Patric NOTTRET   POISON VERT

 

PREMIER ROMAN : POISON VERT DE PATRIC NOTTRET

De la jungle parisienne a la foret sud-americaine

Dans l'interminable liste des thrillers qui plombent les sorties estivales, il y a heureusement quelques perles qui sortent de "l'ordinaire serial killer".

Par Bernard Chappuis

Ce n'est pas tant la couverture de Poison vert qui sollicite l'attention mais plutôt l'argumentaire de l'éditeur. "Le résultat se situe quelque part entre les aventures de Pepe Carvalho, les thrillers de Michael Crichton et "A la poursuite du diamant vert" !" Avec ce premier roman, Patric Nottret est à la hauteur du compliment.

"L'animal le plus dangereux de la planète juste après l'inspecteur des impôts est un petit cône, un escargot marin aux couleurs splendides qui pratique l'art de la sarbacane et qui a inventé bien avant nous la seringue jetable." Cette précision lâchée entre deux roupillons par Serge "Lucrèce" Méjaville, un chimiste à l'embonpoint sympathique et portant, sous toutes les latitudes, un noeud papillon (dort-il avec?) donne le ton. C'est drôle et plein d'anecdotes insolites sur le monde végétal et animal. Agronome de formation, Patric Nottret se retrouve sans doute un peu dans Lucrèce mais aussi dans son héros, Pierre Sénéchal. La quarantaine athlétique, cet ancien militant écologique est affecté à la Section de répression des fraudes et délits sur l'environnement (FREDE). A l'évidence, il n'est pas près de manquer de boulot. Côté culture, il vénère Mozart mais l'assassine en sifflotant son répertoire lyrique et cite volontiers Shakespeare dans la conversation. "Allez, "Oeil de triton, orteils de grenouilles" comme disent les sorcières de Macbeth, version Sénéchal". Le détective est appelé dans la forêt de Chevreuse où un homme a été assassiné. Ce n'est pas tant le décor qui explique la présence de l'"écoflic" mais la découverte de cinq feuilles vertes et des graines qui ne sont pas censées exister. D'où deux questions qui se posent d'entrée; d'où proviennent ces feuilles et qu'est-ce que le mort inconnu voulait en faire?
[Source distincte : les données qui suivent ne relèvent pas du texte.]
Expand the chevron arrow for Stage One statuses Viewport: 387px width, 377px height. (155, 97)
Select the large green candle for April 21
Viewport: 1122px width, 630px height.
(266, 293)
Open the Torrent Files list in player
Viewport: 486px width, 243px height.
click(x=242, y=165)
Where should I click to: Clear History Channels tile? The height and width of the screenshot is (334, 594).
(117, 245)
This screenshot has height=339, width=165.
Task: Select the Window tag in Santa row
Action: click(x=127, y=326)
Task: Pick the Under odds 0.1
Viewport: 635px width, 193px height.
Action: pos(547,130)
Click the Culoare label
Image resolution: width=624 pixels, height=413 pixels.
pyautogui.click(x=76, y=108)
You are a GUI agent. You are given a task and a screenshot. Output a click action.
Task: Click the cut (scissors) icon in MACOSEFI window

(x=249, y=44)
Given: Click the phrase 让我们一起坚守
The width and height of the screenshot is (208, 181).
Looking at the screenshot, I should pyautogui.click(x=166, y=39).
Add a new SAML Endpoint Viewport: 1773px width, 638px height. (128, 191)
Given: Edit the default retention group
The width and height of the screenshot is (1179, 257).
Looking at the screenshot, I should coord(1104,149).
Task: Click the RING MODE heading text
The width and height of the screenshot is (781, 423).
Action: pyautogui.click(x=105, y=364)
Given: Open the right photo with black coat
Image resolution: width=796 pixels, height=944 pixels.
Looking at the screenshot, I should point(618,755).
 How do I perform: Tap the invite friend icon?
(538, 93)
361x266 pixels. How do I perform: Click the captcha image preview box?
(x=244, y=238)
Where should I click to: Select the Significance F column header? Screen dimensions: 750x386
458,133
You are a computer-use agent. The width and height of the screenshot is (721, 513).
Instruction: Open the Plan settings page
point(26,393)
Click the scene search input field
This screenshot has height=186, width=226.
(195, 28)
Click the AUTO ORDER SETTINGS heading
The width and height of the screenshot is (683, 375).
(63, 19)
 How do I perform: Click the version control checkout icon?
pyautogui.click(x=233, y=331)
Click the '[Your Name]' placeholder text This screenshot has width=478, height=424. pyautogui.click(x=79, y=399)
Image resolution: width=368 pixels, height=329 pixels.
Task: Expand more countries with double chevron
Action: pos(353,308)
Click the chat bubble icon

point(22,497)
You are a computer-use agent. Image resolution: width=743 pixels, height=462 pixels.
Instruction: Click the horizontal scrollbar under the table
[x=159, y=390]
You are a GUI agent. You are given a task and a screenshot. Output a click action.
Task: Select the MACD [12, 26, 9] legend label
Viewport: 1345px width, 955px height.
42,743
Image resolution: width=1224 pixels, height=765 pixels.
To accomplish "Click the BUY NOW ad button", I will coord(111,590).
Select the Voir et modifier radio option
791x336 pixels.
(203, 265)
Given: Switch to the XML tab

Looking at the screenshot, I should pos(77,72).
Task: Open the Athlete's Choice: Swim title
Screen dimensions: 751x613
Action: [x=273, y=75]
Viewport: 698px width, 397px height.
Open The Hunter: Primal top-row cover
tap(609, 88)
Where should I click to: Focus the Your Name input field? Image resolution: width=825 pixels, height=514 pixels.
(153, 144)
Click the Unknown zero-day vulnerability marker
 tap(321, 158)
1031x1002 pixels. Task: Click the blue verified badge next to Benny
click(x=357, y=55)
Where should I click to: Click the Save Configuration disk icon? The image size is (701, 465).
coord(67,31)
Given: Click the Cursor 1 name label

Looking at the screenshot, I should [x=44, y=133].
En Amazonie, il existe 80 000 espèces de plantes à fleurs, explique à Sénéchal une adorable vieille botaniste. "Nombreuses sont celles qui rentrent dans les recettes thérapeutiques des chamans. Quelle chance aurais-tu, si tu étais médecin, mon chou, de préparer une de ces recettes sans te tromper? Quelle partie utiliser ? A quelle dose?" Or ces plantes aux phénoménales propriétés intéressent grandement certains labos pharmaceutiques. Remontant cette piste verte, Sénéchal et Lucrèce vont finir par débarquer en Guyane puis au Surinam. Un pays recouvert par la jungle où "le père Bon Dieu roule ses barriques", où "la vie n'est pas toujours hydraulique". Un coin encore qui pique la curiosité avec sa faune armée (moustiques, sangsues, araignées, scorpions, reptiles, vampires, scolopendre, etc.) et ses mercenaires en état de guerre. De quoi être vert de peur.

On attendait depuis longtemps un thriller qui marie l'humour et l'aventure, l'érudition et la fiction. Un petit bémol peut-être? L'explication finale s'avère un peu longue. Un détail qui n'enlève rien au plaisir de la découverte d'un nouveau sous-genre, l'"écopolar".